Frequently Updated Research: Researchers are continuously exploring new algorithms and technologies to enhance the behavior planning of autonomous vehicles. Stay updated on the latest advancements in this field to ensure optimal performance and safety in automated driving systems.

Questions about Behavior Planning for Autonomous Vehicles: 1. How does this method compare to other approaches in behavior planning for autonomous vehicles? This method stands out for its use of pre-defined partial situations and evaluation models, offering a structured approach to decision-making in complex driving scenarios.
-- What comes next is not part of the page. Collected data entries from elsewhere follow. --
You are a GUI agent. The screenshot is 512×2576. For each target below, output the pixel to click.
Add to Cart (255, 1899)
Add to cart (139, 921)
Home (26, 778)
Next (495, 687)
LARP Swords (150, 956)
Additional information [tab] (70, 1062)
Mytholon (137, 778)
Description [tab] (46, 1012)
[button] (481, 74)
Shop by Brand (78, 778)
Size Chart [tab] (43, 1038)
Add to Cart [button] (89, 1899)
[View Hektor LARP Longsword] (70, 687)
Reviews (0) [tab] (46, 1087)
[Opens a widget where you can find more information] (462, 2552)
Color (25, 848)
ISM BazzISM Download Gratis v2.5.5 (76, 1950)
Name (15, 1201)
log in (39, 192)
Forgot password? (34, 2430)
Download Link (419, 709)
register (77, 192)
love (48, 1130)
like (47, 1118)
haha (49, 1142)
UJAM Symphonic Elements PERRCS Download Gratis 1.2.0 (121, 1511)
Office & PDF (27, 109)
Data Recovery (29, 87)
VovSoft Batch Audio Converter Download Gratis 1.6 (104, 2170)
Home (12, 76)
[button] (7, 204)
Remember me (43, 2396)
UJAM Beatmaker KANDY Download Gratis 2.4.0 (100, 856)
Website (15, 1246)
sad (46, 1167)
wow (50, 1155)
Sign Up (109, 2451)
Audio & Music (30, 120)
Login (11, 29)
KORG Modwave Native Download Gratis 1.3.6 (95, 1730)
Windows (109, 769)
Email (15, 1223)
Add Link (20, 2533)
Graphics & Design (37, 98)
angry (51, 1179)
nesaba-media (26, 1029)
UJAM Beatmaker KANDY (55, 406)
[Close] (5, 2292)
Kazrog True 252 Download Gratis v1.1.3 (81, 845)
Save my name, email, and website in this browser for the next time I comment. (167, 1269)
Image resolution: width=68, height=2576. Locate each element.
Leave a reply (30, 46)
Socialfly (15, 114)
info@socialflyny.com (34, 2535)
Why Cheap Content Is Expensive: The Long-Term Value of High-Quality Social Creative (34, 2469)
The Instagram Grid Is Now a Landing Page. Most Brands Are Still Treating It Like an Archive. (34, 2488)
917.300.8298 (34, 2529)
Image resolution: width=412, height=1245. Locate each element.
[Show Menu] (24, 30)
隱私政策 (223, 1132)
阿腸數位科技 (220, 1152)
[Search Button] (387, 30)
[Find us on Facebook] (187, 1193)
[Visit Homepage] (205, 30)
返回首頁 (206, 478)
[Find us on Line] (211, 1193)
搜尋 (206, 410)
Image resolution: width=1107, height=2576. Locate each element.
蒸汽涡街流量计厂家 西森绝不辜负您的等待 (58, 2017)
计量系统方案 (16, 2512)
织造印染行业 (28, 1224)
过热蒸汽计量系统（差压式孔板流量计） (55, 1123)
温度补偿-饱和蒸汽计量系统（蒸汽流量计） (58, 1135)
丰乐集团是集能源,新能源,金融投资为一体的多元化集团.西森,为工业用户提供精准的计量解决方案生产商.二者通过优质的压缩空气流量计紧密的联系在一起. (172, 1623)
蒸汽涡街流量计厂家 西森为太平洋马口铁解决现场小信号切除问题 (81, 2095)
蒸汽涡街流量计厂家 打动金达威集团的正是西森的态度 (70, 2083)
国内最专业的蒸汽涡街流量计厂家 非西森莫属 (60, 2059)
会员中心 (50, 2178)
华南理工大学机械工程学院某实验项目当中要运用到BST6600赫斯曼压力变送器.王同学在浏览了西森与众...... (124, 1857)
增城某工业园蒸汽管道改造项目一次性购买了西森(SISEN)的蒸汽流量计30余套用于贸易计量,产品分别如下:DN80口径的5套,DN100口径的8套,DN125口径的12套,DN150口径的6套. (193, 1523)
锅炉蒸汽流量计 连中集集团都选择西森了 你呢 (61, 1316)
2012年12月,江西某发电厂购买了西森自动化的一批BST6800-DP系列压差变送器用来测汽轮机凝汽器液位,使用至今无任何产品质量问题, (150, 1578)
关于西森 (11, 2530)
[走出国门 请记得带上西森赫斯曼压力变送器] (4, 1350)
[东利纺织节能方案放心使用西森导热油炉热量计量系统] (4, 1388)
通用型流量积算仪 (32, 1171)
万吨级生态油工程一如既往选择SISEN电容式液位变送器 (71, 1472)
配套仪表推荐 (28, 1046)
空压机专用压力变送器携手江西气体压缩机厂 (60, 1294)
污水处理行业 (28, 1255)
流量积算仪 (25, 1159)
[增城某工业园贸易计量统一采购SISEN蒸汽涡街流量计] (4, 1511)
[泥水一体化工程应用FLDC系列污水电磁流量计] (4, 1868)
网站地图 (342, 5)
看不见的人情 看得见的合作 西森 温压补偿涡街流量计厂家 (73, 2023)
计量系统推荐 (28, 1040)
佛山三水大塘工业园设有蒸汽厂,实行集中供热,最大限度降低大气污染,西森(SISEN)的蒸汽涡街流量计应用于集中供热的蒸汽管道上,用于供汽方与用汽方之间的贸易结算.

2. What are the key factors influencing the prioritization of behaviors in this system? The prioritization is based on boundary conditions determined by the evaluation models and the rule set, ensuring that the EGO vehicle selects the most appropriate behavior in a given situation.

Original Abstract Submitted

A computer-implemented method for the behavior planning of an at least partially automated EGO vehicle. The method uses a database of pre-defined partial situations and an evaluation model for each partial situation, as well as a pre-defined rule set for evaluating possible behaviors of the EGO vehicle in a given situation. The EGO vehicle performs: aggregating situation-specific information; generating an environment model of the given situation based on the situation-specific information; analyzing the environment model to identify at least one partial situation in the database; generating at least one instance for each identified partial situation; analyzing all generated instances by using the evaluation model of the respectively underlying partial situation to determine boundary conditions for the possible behaviors of the EGO vehicle in the given situation; prioritizing the possible behaviors of the EGO vehicle based on the boundary conditions determined in this way in conjunction with the rule set.